Kinsfolk Farm market garden – Surf Coast Times

Posted on October 8, 2022October 8, 2022 By Maria J. Glover
GARDEN

Kinsfolk Farm is a half-acre market garden hidden away in Moriac.

Bridie Cotter and Tom Gaunt, along with their two-year-old daughter, use organic principles to grow delicious and nutrient dense vegetables on the little plot of leased land.

Each week they sell their produce direct to their local community in the Greater Geelong and Surf Coast region.

Photo: BEC HUDSON

Bridie and Tom aren’t perhaps who you would expect to be farming full-time.

Bridie grew up in Geelong before moving to Melbourne in her early 20s to study music performance and spend years singing in bands in the inner city.
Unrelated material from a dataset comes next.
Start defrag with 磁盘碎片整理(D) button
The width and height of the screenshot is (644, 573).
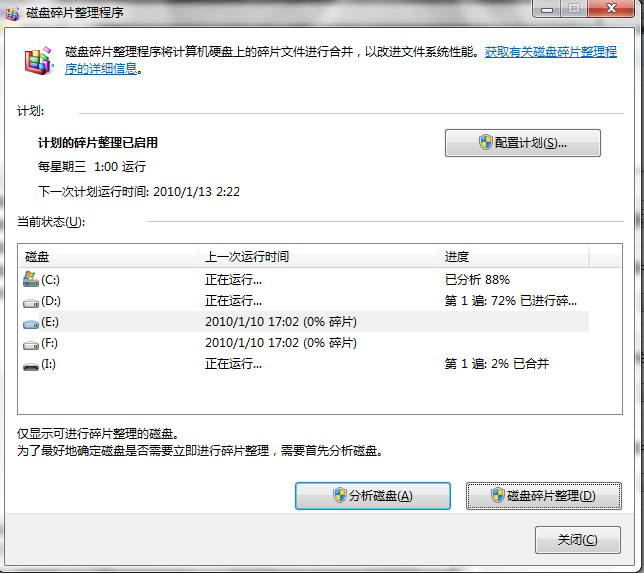[x=544, y=496]
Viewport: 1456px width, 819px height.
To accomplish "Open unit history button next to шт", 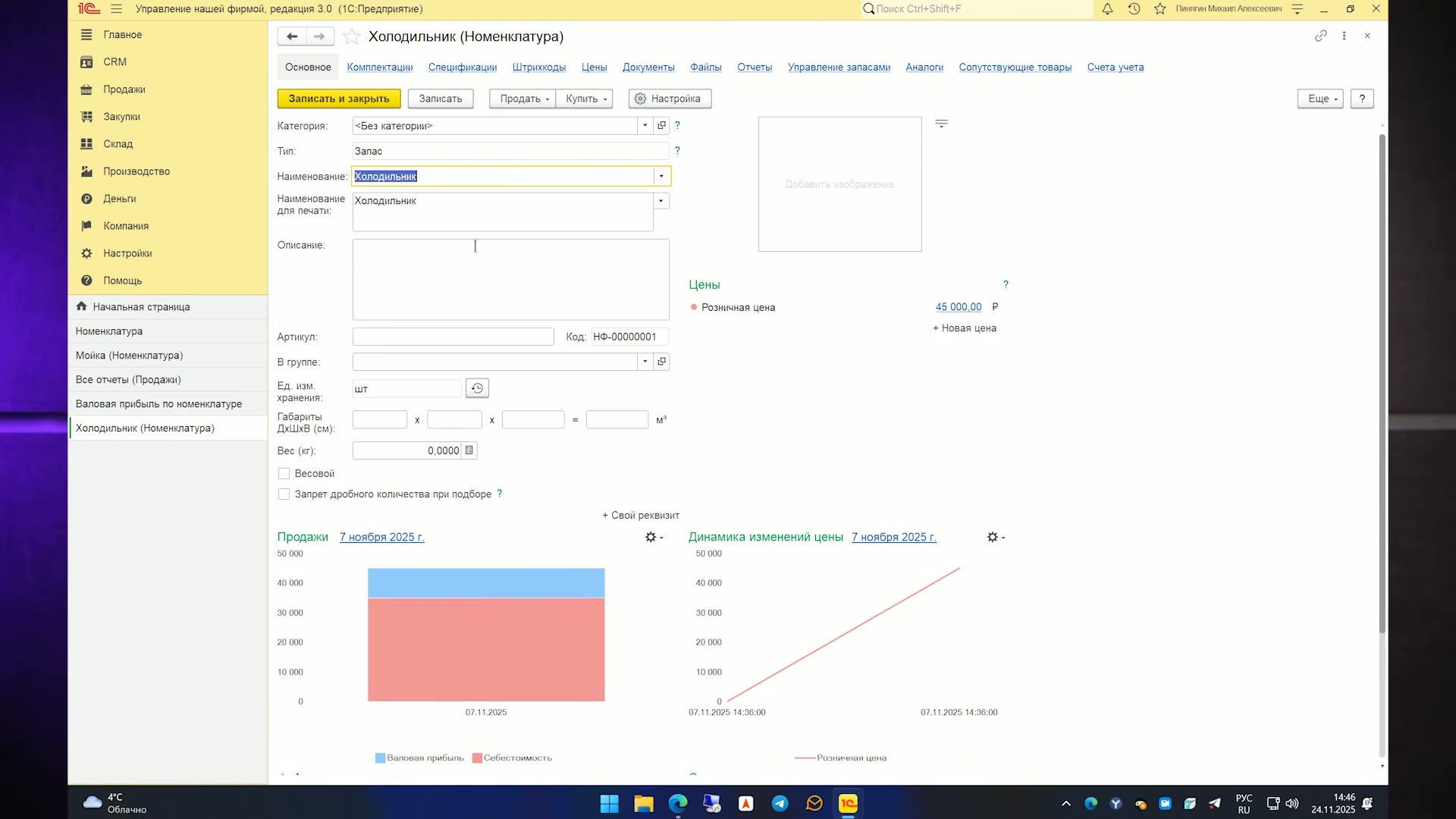I will coord(477,388).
“I did all that for about five years, being in a band, and all that, but was working at a big organic grocery store in the north and started to become more and more interested in food and its origins and good food and food systems,” Bridie said.

“At the same time, Tom has studied industrial design and was working in a lighting design company.
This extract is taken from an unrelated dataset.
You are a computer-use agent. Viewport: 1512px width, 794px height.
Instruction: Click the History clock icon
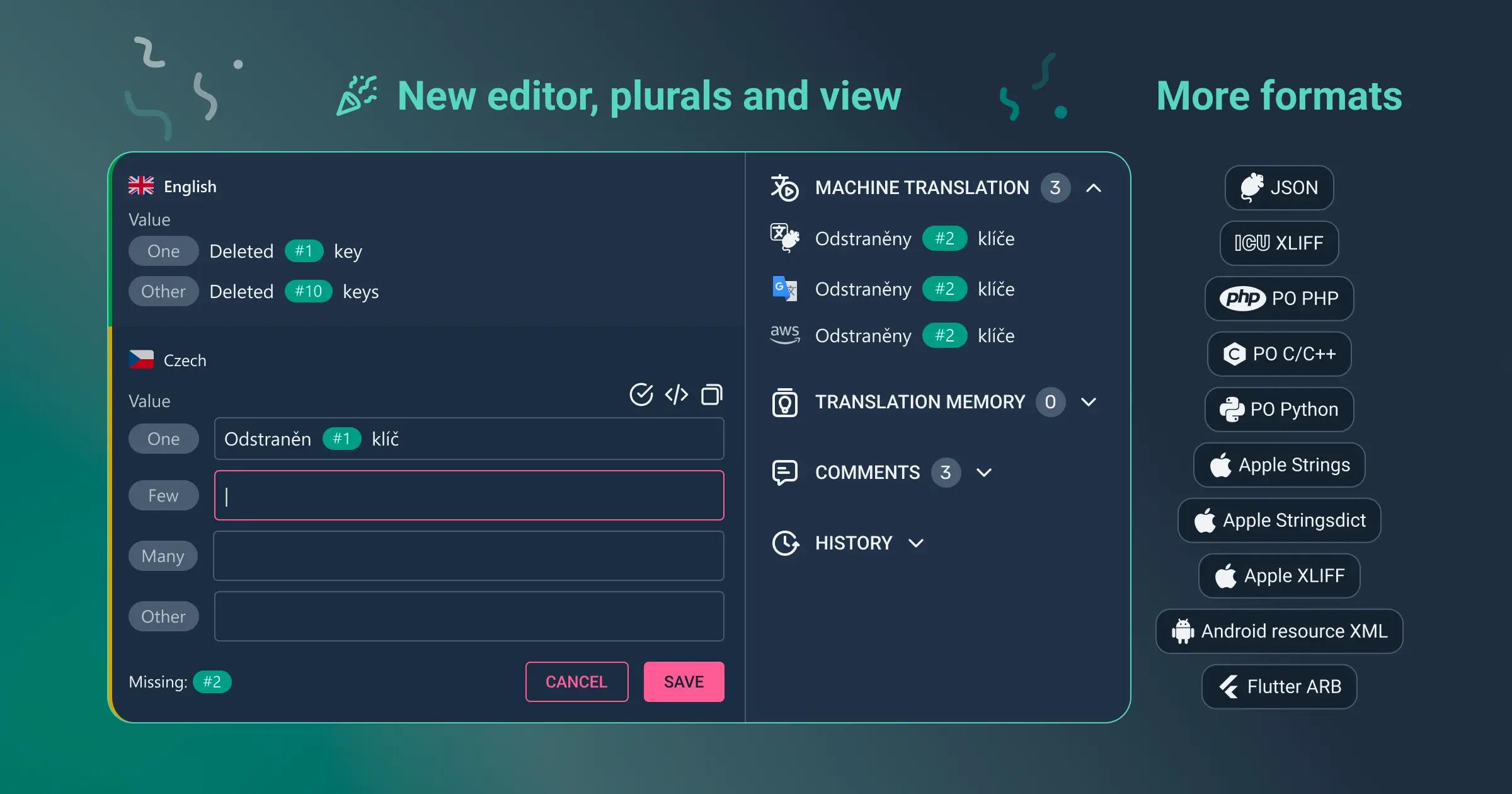(785, 543)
“We were both maybe feeling a little over living in the city and how competitive the lifestyle was just living in the city, let alone working and trying to pave your own way and your own career.

“We had been growing some food in our inner-city backyard.

Photo: KELSIE COOMES

 

“Tom was mainly doing it and he discovered that he loved doing all things in terms of gardening, especially growing edibles and using them in the kitchen.
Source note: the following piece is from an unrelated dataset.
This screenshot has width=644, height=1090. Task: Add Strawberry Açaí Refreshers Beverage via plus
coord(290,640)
“We were also getting a veg box fortnightly from a farm near Daylesford and we discovered how amazing the produce was when it was from the farmer straight to the consumer.

“We were just desperate for more of a community connection so we were thinking about how we would love to move to the country.

“I grew up in Geelong and Tom grew up holidaying down on the Surf Coast so I thought, why not give it a go?”

That was when the couple came across the idea of small-scale market gardens supplying to the local community.

“Our world just opened up, with all of those issues and possibilities, and we stumbled upon small market gardeners mainly in Canada and North America, who were publishing their ideas and their techniques about how to set up similar organisations all around the world and that you can make a fairly good living if you’re smart about it, and you can do it on leased land.

“So, it all felt accessible to us and we wanted to live in the country so we thought it would be an in for us living in the country and earning money and working outside.”

Tom and Bridie wanted to find a lifestyle they could love and a like-minded community that appreciated the simple moments in life.

Photo: LUCY CROCK

 

The couple set out to find a patch of land to grow their own and share it with others who have a similar love for food and cooking.

“Before we figured out where to farm, Tom got a job as the garden manager at Brae, so he started his planning journey with growing food at scale there.

“That developed the desire within him and with me to go out on our own and start in a place we thought we could foster some community around us and sell to that community, and that essentially became Moriac and Torquay because we have the weekly farmers’ market, and the rest is history.

Photo: KELSIE COOMES

 

Now, Tom and Bridie grow over 40 varieties of seasonal vegetables and herbs to sell at the torquay farmers market whilst offering a small amount of weekly veggies boxes for farm pick up.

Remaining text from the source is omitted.